***** Excerpted data *****

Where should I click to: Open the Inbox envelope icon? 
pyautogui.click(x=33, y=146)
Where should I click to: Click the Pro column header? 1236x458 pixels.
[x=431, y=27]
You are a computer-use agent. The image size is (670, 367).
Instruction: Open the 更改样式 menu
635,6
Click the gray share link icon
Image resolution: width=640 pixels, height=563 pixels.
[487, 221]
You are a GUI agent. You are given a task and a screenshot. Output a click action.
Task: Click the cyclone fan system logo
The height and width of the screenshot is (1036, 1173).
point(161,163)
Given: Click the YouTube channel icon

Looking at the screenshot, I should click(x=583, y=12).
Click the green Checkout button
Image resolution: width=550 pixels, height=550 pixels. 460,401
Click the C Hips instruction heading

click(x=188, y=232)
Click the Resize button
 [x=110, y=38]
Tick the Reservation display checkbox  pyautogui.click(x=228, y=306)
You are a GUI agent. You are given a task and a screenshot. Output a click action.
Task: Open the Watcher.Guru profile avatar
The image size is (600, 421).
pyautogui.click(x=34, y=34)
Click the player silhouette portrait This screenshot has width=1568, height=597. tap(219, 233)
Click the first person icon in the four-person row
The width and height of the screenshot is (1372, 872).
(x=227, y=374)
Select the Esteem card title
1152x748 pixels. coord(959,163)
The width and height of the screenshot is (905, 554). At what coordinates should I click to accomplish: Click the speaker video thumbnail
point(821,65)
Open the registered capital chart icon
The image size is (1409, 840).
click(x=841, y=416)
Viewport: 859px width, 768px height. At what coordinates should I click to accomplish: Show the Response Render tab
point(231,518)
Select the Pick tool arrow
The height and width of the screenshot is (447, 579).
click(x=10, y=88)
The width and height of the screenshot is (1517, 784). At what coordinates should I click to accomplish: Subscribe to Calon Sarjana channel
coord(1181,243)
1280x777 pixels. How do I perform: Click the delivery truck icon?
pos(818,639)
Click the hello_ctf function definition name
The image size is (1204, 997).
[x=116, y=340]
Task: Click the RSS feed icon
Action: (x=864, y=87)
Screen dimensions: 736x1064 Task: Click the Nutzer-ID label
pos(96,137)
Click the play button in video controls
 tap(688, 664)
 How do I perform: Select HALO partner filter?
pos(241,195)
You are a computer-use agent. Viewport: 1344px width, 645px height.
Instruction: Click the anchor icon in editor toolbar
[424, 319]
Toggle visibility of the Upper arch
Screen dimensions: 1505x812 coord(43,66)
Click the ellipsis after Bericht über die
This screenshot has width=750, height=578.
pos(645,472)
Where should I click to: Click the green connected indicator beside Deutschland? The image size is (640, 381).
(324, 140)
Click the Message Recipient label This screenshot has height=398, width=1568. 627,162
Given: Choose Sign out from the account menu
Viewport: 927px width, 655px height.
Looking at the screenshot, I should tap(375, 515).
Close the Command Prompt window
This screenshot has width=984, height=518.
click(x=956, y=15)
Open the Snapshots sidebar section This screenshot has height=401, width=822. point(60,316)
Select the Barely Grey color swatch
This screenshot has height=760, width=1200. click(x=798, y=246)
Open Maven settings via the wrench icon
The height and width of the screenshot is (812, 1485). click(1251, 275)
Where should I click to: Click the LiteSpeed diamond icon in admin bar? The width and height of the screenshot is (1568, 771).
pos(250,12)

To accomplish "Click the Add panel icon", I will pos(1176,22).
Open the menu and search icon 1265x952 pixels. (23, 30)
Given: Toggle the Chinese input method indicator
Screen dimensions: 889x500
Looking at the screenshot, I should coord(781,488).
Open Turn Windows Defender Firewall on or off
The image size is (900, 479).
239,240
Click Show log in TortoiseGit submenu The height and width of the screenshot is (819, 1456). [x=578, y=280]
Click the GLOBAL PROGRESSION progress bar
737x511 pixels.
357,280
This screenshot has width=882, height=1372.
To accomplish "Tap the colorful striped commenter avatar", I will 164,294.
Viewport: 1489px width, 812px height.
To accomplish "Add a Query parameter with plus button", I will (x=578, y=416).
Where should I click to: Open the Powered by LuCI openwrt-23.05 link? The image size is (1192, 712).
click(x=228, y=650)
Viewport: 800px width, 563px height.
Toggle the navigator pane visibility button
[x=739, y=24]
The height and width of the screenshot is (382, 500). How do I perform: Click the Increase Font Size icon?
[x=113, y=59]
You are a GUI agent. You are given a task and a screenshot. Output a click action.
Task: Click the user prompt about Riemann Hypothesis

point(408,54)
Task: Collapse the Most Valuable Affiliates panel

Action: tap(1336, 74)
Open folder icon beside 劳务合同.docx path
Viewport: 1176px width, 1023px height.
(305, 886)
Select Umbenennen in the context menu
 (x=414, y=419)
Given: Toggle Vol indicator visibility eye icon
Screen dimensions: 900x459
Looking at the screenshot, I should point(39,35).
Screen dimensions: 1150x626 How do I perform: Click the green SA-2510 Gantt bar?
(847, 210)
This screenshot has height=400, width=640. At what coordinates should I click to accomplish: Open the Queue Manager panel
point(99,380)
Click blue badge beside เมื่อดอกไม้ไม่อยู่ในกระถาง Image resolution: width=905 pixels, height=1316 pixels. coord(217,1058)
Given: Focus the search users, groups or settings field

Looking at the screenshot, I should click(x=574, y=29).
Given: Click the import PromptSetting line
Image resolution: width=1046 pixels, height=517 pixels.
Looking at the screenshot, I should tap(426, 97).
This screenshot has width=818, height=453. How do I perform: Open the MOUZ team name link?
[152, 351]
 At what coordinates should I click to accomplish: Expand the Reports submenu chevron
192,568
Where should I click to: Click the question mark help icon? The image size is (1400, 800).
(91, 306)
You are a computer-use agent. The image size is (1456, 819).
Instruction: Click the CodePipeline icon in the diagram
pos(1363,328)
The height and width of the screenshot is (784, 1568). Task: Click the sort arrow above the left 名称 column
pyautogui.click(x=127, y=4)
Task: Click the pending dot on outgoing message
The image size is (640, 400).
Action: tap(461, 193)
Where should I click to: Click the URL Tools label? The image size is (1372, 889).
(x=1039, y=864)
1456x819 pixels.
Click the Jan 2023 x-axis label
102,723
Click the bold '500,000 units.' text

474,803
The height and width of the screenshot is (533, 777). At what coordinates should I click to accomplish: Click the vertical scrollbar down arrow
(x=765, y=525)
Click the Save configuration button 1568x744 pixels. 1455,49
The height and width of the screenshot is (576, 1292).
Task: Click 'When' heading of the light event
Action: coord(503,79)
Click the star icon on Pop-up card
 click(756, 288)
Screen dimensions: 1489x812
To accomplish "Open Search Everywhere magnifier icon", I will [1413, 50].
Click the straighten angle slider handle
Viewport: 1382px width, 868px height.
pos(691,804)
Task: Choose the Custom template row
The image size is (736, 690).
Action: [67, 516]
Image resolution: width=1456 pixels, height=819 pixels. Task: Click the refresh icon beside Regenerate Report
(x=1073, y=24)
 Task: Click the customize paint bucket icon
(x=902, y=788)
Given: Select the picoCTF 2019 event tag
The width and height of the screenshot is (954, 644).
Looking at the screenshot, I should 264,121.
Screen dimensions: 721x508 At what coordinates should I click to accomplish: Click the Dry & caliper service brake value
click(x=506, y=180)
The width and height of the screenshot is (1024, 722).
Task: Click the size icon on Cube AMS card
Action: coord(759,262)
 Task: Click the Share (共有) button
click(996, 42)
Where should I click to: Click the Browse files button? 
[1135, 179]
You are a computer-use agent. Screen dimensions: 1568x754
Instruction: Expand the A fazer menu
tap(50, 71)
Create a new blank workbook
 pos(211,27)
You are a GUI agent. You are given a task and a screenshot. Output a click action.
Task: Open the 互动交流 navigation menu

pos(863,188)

*****

- Requirement
Please reproduce all of the material above word for word.

- Output of the exercise
Where should I click to: Open the Inbox envelope icon? 
pyautogui.click(x=33, y=146)
Where should I click to: Click the Pro column header? 1236x458 pixels.
[x=431, y=27]
You are a computer-use agent. The image size is (670, 367).
Instruction: Open the 更改样式 menu
635,6
Click the gray share link icon
Image resolution: width=640 pixels, height=563 pixels.
[487, 221]
You are a GUI agent. You are given a task and a screenshot. Output a click action.
Task: Click the cyclone fan system logo
The height and width of the screenshot is (1036, 1173).
point(161,163)
Given: Click the YouTube channel icon

Looking at the screenshot, I should click(x=583, y=12).
Click the green Checkout button
Image resolution: width=550 pixels, height=550 pixels. 460,401
Click the C Hips instruction heading

click(x=188, y=232)
Click the Resize button
 [x=110, y=38]
Tick the Reservation display checkbox  pyautogui.click(x=228, y=306)
You are a GUI agent. You are given a task and a screenshot. Output a click action.
Task: Open the Watcher.Guru profile avatar
The image size is (600, 421).
pyautogui.click(x=34, y=34)
Click the player silhouette portrait This screenshot has width=1568, height=597. tap(219, 233)
Click the first person icon in the four-person row
The width and height of the screenshot is (1372, 872).
(x=227, y=374)
Select the Esteem card title
1152x748 pixels. coord(959,163)
The width and height of the screenshot is (905, 554). At what coordinates should I click to accomplish: Click the speaker video thumbnail
point(821,65)
Open the registered capital chart icon
The image size is (1409, 840).
click(x=841, y=416)
Viewport: 859px width, 768px height. At what coordinates should I click to accomplish: Show the Response Render tab
point(231,518)
Select the Pick tool arrow
The height and width of the screenshot is (447, 579).
click(x=10, y=88)
The width and height of the screenshot is (1517, 784). At what coordinates should I click to accomplish: Subscribe to Calon Sarjana channel
coord(1181,243)
1280x777 pixels. How do I perform: Click the delivery truck icon?
pos(818,639)
Click the hello_ctf function definition name
The image size is (1204, 997).
[x=116, y=340]
Task: Click the RSS feed icon
Action: (x=864, y=87)
Screen dimensions: 736x1064 Task: Click the Nutzer-ID label
pos(96,137)
Click the play button in video controls
 tap(688, 664)
 How do I perform: Select HALO partner filter?
pos(241,195)
You are a computer-use agent. Viewport: 1344px width, 645px height.
Instruction: Click the anchor icon in editor toolbar
[424, 319]
Toggle visibility of the Upper arch
Screen dimensions: 1505x812 coord(43,66)
Click the ellipsis after Bericht über die
This screenshot has width=750, height=578.
pos(645,472)
Where should I click to: Click the green connected indicator beside Deutschland? The image size is (640, 381).
(324, 140)
Click the Message Recipient label This screenshot has height=398, width=1568. 627,162
Given: Choose Sign out from the account menu
Viewport: 927px width, 655px height.
Looking at the screenshot, I should tap(375, 515).
Close the Command Prompt window
This screenshot has width=984, height=518.
click(x=956, y=15)
Open the Snapshots sidebar section This screenshot has height=401, width=822. point(60,316)
Select the Barely Grey color swatch
This screenshot has height=760, width=1200. click(x=798, y=246)
Open Maven settings via the wrench icon
The height and width of the screenshot is (812, 1485). click(1251, 275)
Where should I click to: Click the LiteSpeed diamond icon in admin bar? The width and height of the screenshot is (1568, 771).
pos(250,12)

To accomplish "Click the Add panel icon", I will pos(1176,22).
Open the menu and search icon 1265x952 pixels. (23, 30)
Given: Toggle the Chinese input method indicator
Screen dimensions: 889x500
Looking at the screenshot, I should coord(781,488).
Open Turn Windows Defender Firewall on or off
The image size is (900, 479).
239,240
Click Show log in TortoiseGit submenu The height and width of the screenshot is (819, 1456). [x=578, y=280]
Click the GLOBAL PROGRESSION progress bar
737x511 pixels.
357,280
This screenshot has width=882, height=1372.
To accomplish "Tap the colorful striped commenter avatar", I will 164,294.
Viewport: 1489px width, 812px height.
To accomplish "Add a Query parameter with plus button", I will (x=578, y=416).
Where should I click to: Open the Powered by LuCI openwrt-23.05 link? The image size is (1192, 712).
click(x=228, y=650)
Viewport: 800px width, 563px height.
Toggle the navigator pane visibility button
[x=739, y=24]
The height and width of the screenshot is (382, 500). How do I perform: Click the Increase Font Size icon?
[x=113, y=59]
You are a GUI agent. You are given a task and a screenshot. Output a click action.
Task: Click the user prompt about Riemann Hypothesis

point(408,54)
Task: Collapse the Most Valuable Affiliates panel

Action: tap(1336, 74)
Open folder icon beside 劳务合同.docx path
Viewport: 1176px width, 1023px height.
(305, 886)
Select Umbenennen in the context menu
 (x=414, y=419)
Given: Toggle Vol indicator visibility eye icon
Screen dimensions: 900x459
Looking at the screenshot, I should point(39,35).
Screen dimensions: 1150x626 How do I perform: Click the green SA-2510 Gantt bar?
(847, 210)
This screenshot has height=400, width=640. At what coordinates should I click to accomplish: Open the Queue Manager panel
point(99,380)
Click blue badge beside เมื่อดอกไม้ไม่อยู่ในกระถาง Image resolution: width=905 pixels, height=1316 pixels. coord(217,1058)
Given: Focus the search users, groups or settings field

Looking at the screenshot, I should click(x=574, y=29).
Given: Click the import PromptSetting line
Image resolution: width=1046 pixels, height=517 pixels.
Looking at the screenshot, I should tap(426, 97).
This screenshot has width=818, height=453. How do I perform: Open the MOUZ team name link?
[152, 351]
 At what coordinates should I click to accomplish: Expand the Reports submenu chevron
192,568
Where should I click to: Click the question mark help icon? The image size is (1400, 800).
(91, 306)
You are a computer-use agent. The image size is (1456, 819).
Instruction: Click the CodePipeline icon in the diagram
pos(1363,328)
The height and width of the screenshot is (784, 1568). Task: Click the sort arrow above the left 名称 column
pyautogui.click(x=127, y=4)
Task: Click the pending dot on outgoing message
The image size is (640, 400).
Action: tap(461, 193)
Where should I click to: Click the URL Tools label? The image size is (1372, 889).
(x=1039, y=864)
1456x819 pixels.
Click the Jan 2023 x-axis label
102,723
Click the bold '500,000 units.' text

474,803
The height and width of the screenshot is (533, 777). At what coordinates should I click to accomplish: Click the vertical scrollbar down arrow
(x=765, y=525)
Click the Save configuration button 1568x744 pixels. 1455,49
The height and width of the screenshot is (576, 1292).
Task: Click 'When' heading of the light event
Action: coord(503,79)
Click the star icon on Pop-up card
 click(756, 288)
Screen dimensions: 1489x812
To accomplish "Open Search Everywhere magnifier icon", I will [1413, 50].
Click the straighten angle slider handle
Viewport: 1382px width, 868px height.
pos(691,804)
Task: Choose the Custom template row
The image size is (736, 690).
Action: [67, 516]
Image resolution: width=1456 pixels, height=819 pixels. Task: Click the refresh icon beside Regenerate Report
(x=1073, y=24)
 Task: Click the customize paint bucket icon
(x=902, y=788)
Given: Select the picoCTF 2019 event tag
The width and height of the screenshot is (954, 644).
Looking at the screenshot, I should 264,121.
Screen dimensions: 721x508 At what coordinates should I click to accomplish: Click the Dry & caliper service brake value
click(x=506, y=180)
The width and height of the screenshot is (1024, 722).
Task: Click the size icon on Cube AMS card
Action: coord(759,262)
 Task: Click the Share (共有) button
click(996, 42)
Where should I click to: Click the Browse files button? 
[1135, 179]
You are a computer-use agent. Screen dimensions: 1568x754
Instruction: Expand the A fazer menu
tap(50, 71)
Create a new blank workbook
 pos(211,27)
You are a GUI agent. You are given a task and a screenshot. Output a click action.
Task: Open the 互动交流 navigation menu

pos(863,188)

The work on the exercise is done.